A party is never required to submit to arbitration any question which he has not agreed so to submit, and contracts providing for arbitration will be carefully construed in order not to force a party to submit to arbitration a question which he did not intend to be submitted. Pumphrey v. Pumphrey, supra; Marchant v. Mead-Morrison Mfg. Co., 1929, 252 N.Y. 284, 299, 169 N.E. 386, 391; Eagar Construction Corp. v. Ward Foundation Corp., 1st Dept. 1938, 255 App.Div. 291, 7 N.Y.S.2d 450. In view of the reluctance of courts to find that the parties to a contract agreed to submit to arbitrators the question of what they agreed to arbitrate, we do not believe the language here used intended such an agreement. The agreement was to arbitrate “all questions of quality, complaints, disputes and/or controversies” and “all other differences as regarding the terms of this contract, including time of shipment”. (Italics supplied.) The italiicized words tend to show that the questions which the parties intended to submit were questions of the construction of the commercial terms of the contract, such as quality and time of shipment, and not problems of reconciling seemingly inconsistent provisions to decide whether a certain question had been submitted to them. It is probable that the parties never had any intention at all as to whether they wished a court or the arbitrators to decide what questions they had agreed to arbitrate. More likely it was not until the actual situation arose that either one considered the problem. It is impossible to say in such situation that they intended to allow the arbitrators to decide what they had agreed to submit.

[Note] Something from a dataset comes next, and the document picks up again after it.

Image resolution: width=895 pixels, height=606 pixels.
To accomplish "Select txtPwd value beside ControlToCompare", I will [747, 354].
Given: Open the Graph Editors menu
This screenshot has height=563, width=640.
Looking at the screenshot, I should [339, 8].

In the Pumphrey, Bullard, Kelley and Piercy cases the language of the arbitration clauses provided for the submission of “all disputes”. In spite of this breadth of language, all of these cases held that it was the duty of the court rather than the arbitrators to pass upon the question whether the contract provided that a certain dispute be submitted to arbitration. Only in the Kelley case is it suggested that it can be a question for the arbitrators if the contract expressly so provides. Willesford v. Watson, supra, was the only case found where the court left the question to the arbitrators, and that decision has had a very limited application. Cf. De Ricci v. De Ricci, [1891] P. 378, 389, 391; Piercy v. Young, supra. It is our opinion that the language used in the contract in the instant case was not intended to require the buyer to submit to the Arbitration Committee the question whether it had agreed to arbitrate the difference in value when it was furnished with a Rice Millers’ Association certificate showing the rice shipped to be of an inferior quality. The buyer has a right to have the regularly constituted courts decide what questions he has agreed to submit to arbitration.

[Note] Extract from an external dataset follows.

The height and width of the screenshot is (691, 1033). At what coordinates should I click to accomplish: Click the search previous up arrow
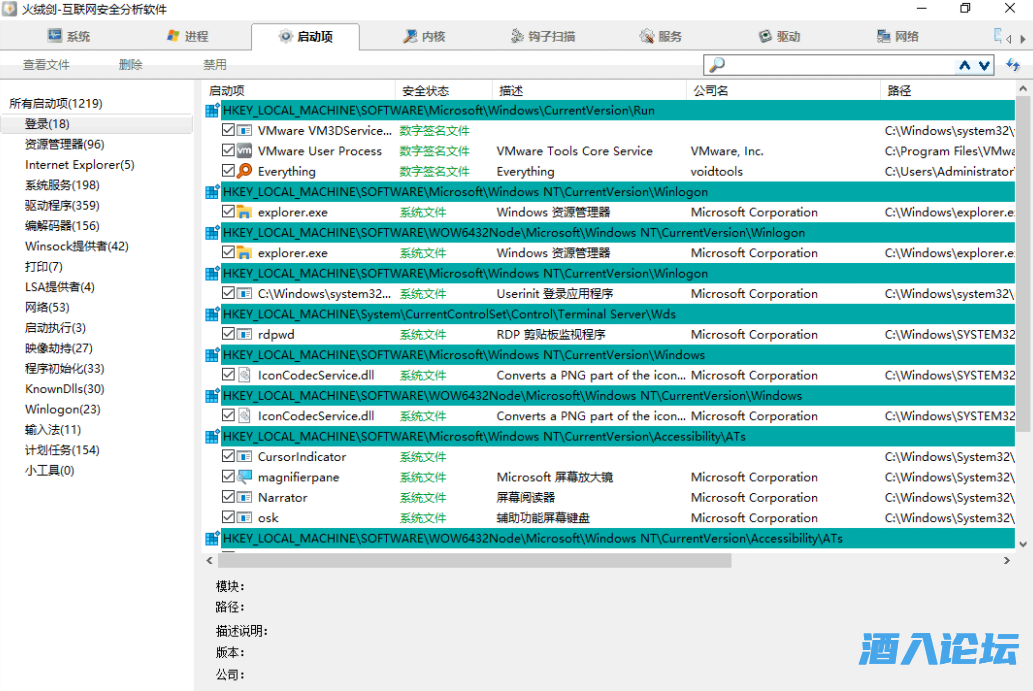pyautogui.click(x=965, y=65)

The construction of the contract is a difficult one, but it is our considered opinion that the buyer never intended or agreed to arbitrate the difference in value between the grade or quality of rice ordered and that shipped and to accept inferior goods at an allowance when a certificate of the Rice Millers’ Association was furnished by the seller and showed the rice shipped to be of an inferior grade.

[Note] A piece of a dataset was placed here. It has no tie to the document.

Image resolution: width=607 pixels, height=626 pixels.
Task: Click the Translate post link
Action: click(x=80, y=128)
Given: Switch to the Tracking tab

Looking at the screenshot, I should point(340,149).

Arbitration contracts are to be interpreted according to the ordinary rules governing the interpretation of contracts. Pumphrey v. Pumphrey, supra; Britex Waste Co. v. Nathan Schwab & Sons, 1940, 139 Pa.Super. 474, 12 A.2d 473. No one can be forced to arbitrate unless the dispute is within the precise terms of the agreement to arbitrate. In re Kelley, supra; Eagar Construction Corp. v. Ward Foundation Corp., supra. But the contract in question is ambiguous and vague in the extreme on the particular point here in question.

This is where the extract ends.